::: Records shown :::

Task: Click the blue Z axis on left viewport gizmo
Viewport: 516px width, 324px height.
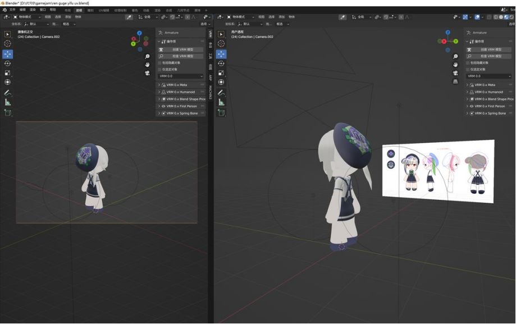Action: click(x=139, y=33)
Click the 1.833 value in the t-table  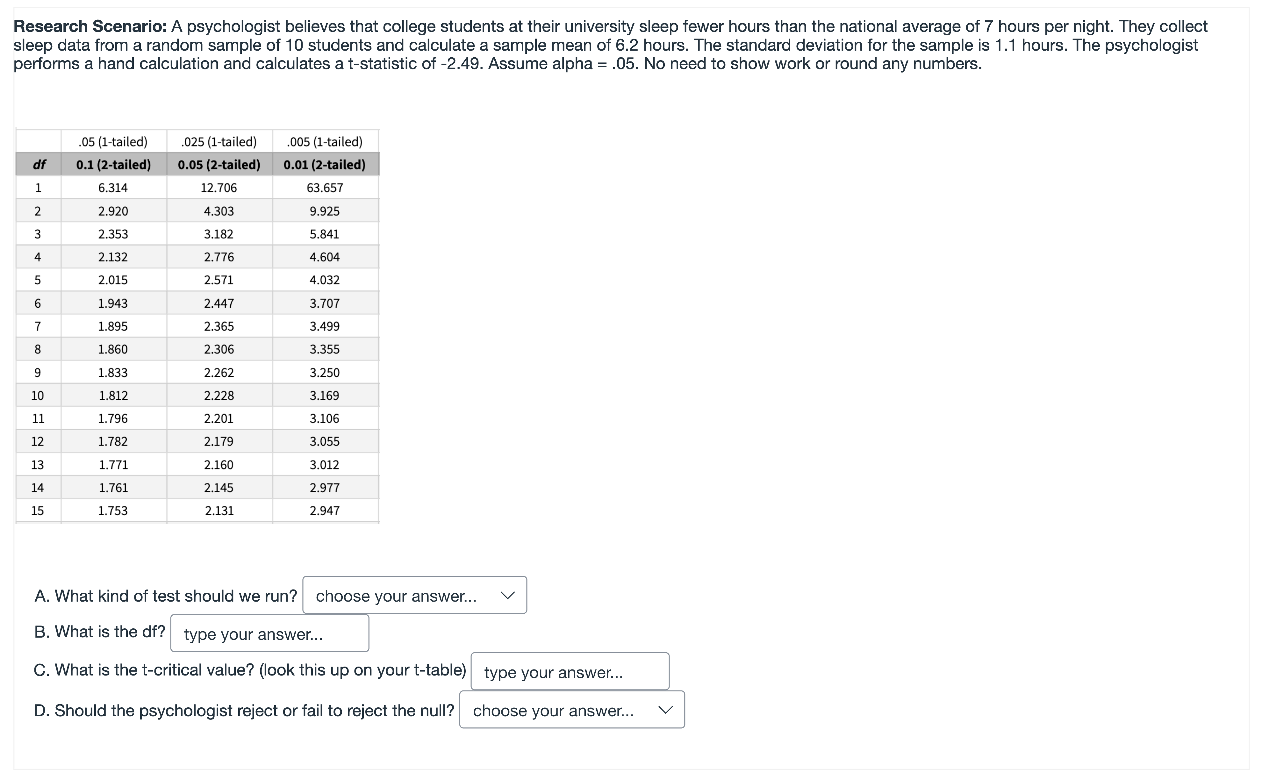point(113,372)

:::
::: Records shown :::

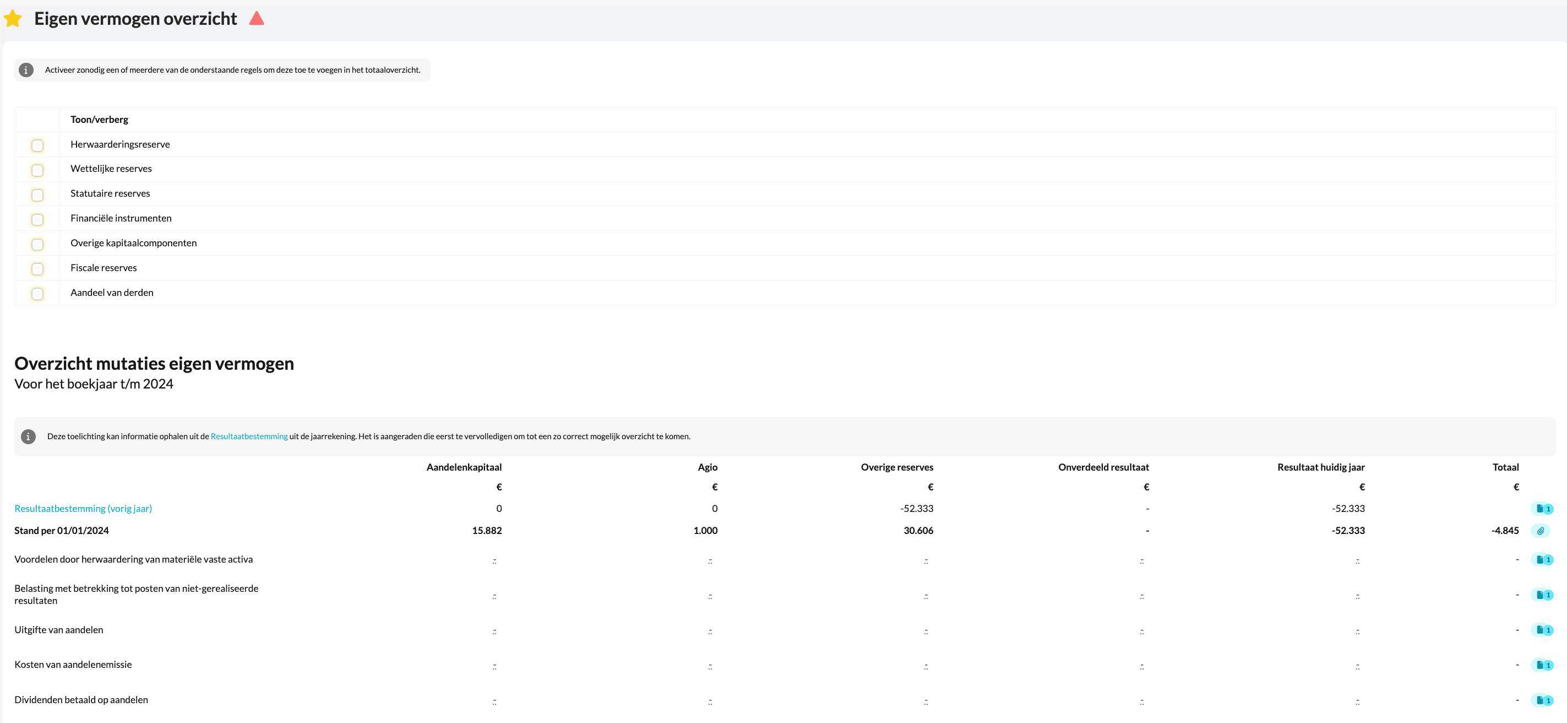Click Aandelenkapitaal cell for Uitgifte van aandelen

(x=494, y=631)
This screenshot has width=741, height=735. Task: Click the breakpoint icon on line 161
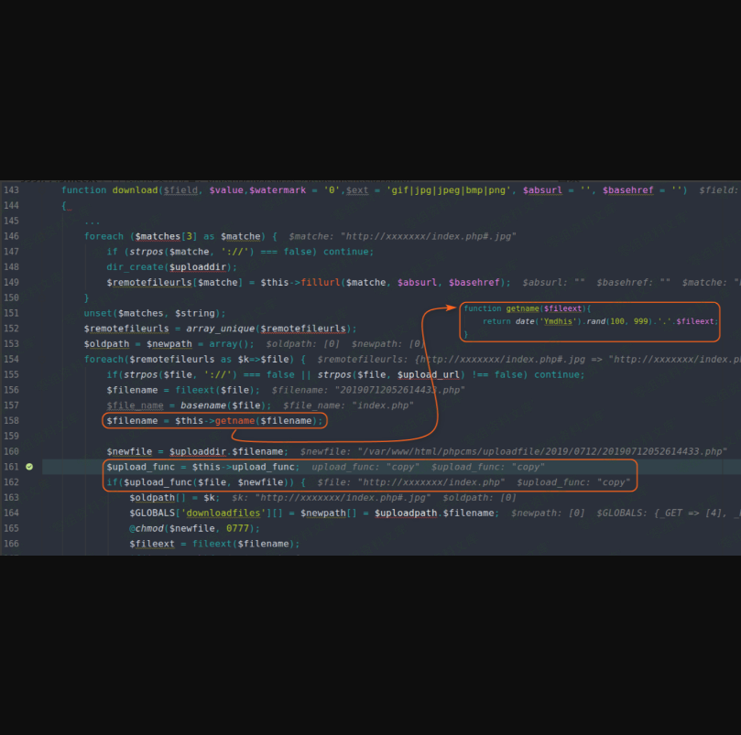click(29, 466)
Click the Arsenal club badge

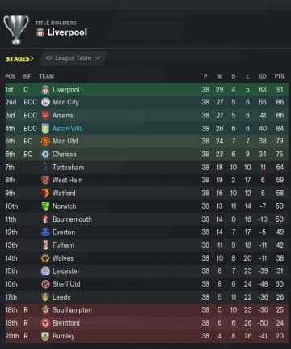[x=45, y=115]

:::
::: Records shown :::

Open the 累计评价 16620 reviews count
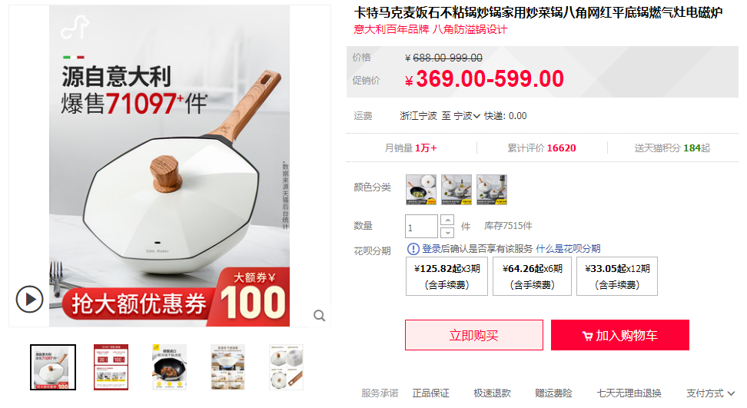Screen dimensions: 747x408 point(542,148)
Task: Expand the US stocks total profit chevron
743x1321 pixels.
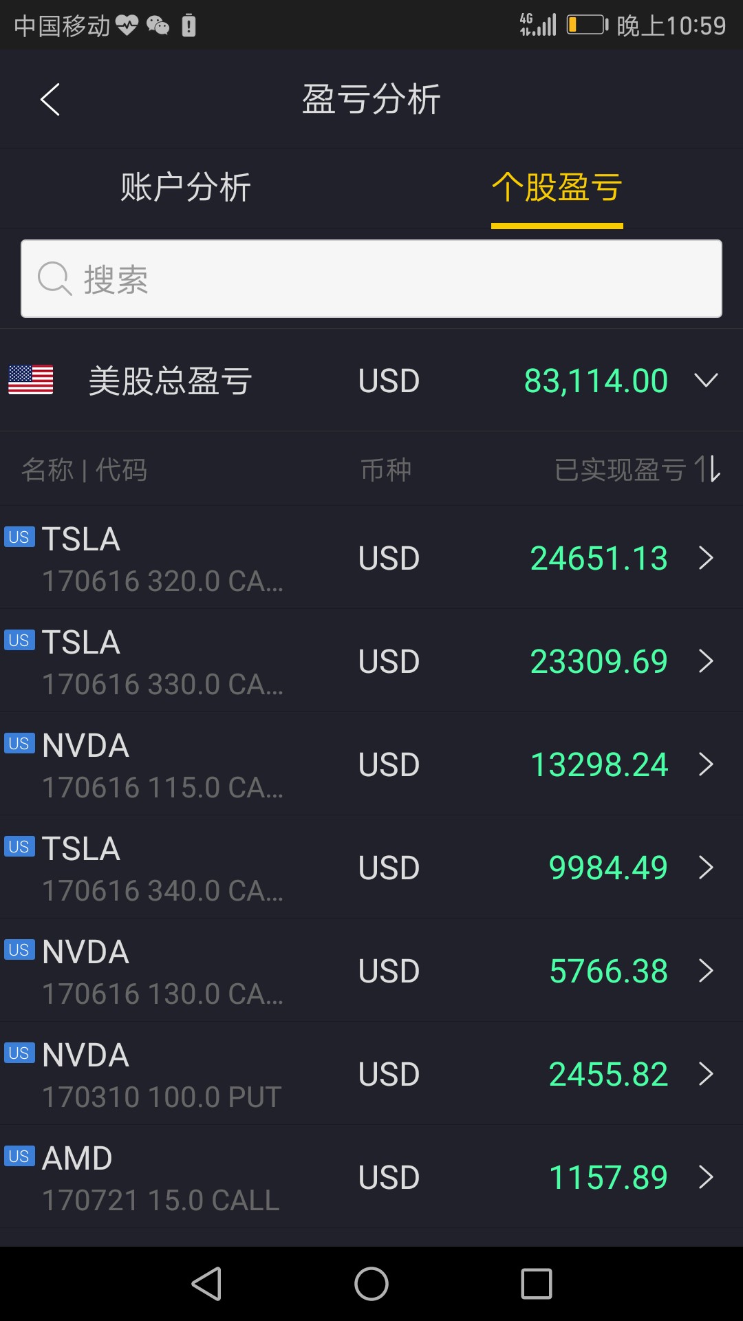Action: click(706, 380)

:::

### The task:
Write out again the lines from the one with "Task: Expand the" to the one with "Action: click(706, 380)", both included. Shift each coordinate in the answers by -111, and leave out the pictures.

### Worked answer:
Task: Expand the US stocks total profit chevron
743x1321 pixels.
Action: click(595, 269)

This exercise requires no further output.